Restate all the data word for word, leaving nothing out.

<<<<

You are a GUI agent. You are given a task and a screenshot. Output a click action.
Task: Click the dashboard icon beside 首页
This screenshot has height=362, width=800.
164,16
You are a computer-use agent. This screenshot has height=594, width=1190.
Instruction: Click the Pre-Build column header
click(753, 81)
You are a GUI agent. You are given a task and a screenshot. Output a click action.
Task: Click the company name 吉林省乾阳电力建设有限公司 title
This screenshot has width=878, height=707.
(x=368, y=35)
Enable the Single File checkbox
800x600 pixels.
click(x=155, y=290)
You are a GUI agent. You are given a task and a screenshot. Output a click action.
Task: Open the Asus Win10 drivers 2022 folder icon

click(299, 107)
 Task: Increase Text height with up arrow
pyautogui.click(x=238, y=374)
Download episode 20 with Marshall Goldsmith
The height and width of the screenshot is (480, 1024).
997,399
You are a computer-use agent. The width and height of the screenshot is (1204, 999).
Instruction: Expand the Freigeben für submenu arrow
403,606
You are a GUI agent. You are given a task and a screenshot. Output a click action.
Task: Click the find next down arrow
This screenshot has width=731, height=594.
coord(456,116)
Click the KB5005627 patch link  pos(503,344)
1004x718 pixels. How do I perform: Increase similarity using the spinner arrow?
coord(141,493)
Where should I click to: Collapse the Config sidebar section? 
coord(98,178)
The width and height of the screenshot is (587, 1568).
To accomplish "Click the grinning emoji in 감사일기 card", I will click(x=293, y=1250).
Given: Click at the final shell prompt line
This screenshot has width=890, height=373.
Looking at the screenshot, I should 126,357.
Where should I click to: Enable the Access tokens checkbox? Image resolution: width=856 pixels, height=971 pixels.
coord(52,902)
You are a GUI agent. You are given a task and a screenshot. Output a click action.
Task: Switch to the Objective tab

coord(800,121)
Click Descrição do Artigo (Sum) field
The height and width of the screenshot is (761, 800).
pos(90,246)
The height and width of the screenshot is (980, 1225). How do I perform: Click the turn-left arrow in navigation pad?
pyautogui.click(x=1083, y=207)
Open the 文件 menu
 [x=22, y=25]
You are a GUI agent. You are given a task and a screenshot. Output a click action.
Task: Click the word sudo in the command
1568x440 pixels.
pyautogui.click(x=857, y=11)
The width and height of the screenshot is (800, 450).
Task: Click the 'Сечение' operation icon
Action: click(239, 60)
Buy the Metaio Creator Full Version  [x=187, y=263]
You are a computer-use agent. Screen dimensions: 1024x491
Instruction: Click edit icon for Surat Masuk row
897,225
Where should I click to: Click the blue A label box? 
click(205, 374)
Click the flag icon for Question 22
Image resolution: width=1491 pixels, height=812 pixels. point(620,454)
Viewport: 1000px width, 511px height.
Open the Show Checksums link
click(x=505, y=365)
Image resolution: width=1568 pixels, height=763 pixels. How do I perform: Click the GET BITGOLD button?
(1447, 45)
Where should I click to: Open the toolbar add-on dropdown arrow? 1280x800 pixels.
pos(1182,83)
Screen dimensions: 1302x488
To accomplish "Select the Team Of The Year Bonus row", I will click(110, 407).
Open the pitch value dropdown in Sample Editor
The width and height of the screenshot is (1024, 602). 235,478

>>>>

Expected output.
You are a GUI agent. You are given a task and a screenshot. Output a click action.
Task: Click the dashboard icon beside 首页
This screenshot has height=362, width=800.
164,16
You are a computer-use agent. This screenshot has height=594, width=1190.
Instruction: Click the Pre-Build column header
click(753, 81)
You are a GUI agent. You are given a task and a screenshot. Output a click action.
Task: Click the company name 吉林省乾阳电力建设有限公司 title
This screenshot has width=878, height=707.
(x=368, y=35)
Enable the Single File checkbox
800x600 pixels.
click(x=155, y=290)
You are a GUI agent. You are given a task and a screenshot. Output a click action.
Task: Open the Asus Win10 drivers 2022 folder icon

click(299, 107)
 Task: Increase Text height with up arrow
pyautogui.click(x=238, y=374)
Download episode 20 with Marshall Goldsmith
The height and width of the screenshot is (480, 1024).
997,399
You are a computer-use agent. The width and height of the screenshot is (1204, 999).
Instruction: Expand the Freigeben für submenu arrow
403,606
You are a GUI agent. You are given a task and a screenshot. Output a click action.
Task: Click the find next down arrow
This screenshot has width=731, height=594.
coord(456,116)
Click the KB5005627 patch link  pos(503,344)
1004x718 pixels. How do I perform: Increase similarity using the spinner arrow?
coord(141,493)
Where should I click to: Collapse the Config sidebar section? 
coord(98,178)
The width and height of the screenshot is (587, 1568).
To accomplish "Click the grinning emoji in 감사일기 card", I will click(x=293, y=1250).
Given: Click at the final shell prompt line
This screenshot has width=890, height=373.
Looking at the screenshot, I should 126,357.
Where should I click to: Enable the Access tokens checkbox? Image resolution: width=856 pixels, height=971 pixels.
coord(52,902)
You are a GUI agent. You are given a task and a screenshot. Output a click action.
Task: Switch to the Objective tab

coord(800,121)
Click Descrição do Artigo (Sum) field
The height and width of the screenshot is (761, 800).
pos(90,246)
The height and width of the screenshot is (980, 1225). How do I perform: Click the turn-left arrow in navigation pad?
pyautogui.click(x=1083, y=207)
Open the 文件 menu
 [x=22, y=25]
You are a GUI agent. You are given a task and a screenshot. Output a click action.
Task: Click the word sudo in the command
1568x440 pixels.
pyautogui.click(x=857, y=11)
The width and height of the screenshot is (800, 450).
Task: Click the 'Сечение' operation icon
Action: click(239, 60)
Buy the Metaio Creator Full Version  [x=187, y=263]
You are a computer-use agent. Screen dimensions: 1024x491
Instruction: Click edit icon for Surat Masuk row
897,225
Where should I click to: Click the blue A label box? 
click(205, 374)
Click the flag icon for Question 22
Image resolution: width=1491 pixels, height=812 pixels. point(620,454)
Viewport: 1000px width, 511px height.
Open the Show Checksums link
click(x=505, y=365)
Image resolution: width=1568 pixels, height=763 pixels. How do I perform: Click the GET BITGOLD button?
(1447, 45)
Where should I click to: Open the toolbar add-on dropdown arrow? 1280x800 pixels.
pos(1182,83)
Screen dimensions: 1302x488
To accomplish "Select the Team Of The Year Bonus row", I will click(110, 407).
Open the pitch value dropdown in Sample Editor
The width and height of the screenshot is (1024, 602). 235,478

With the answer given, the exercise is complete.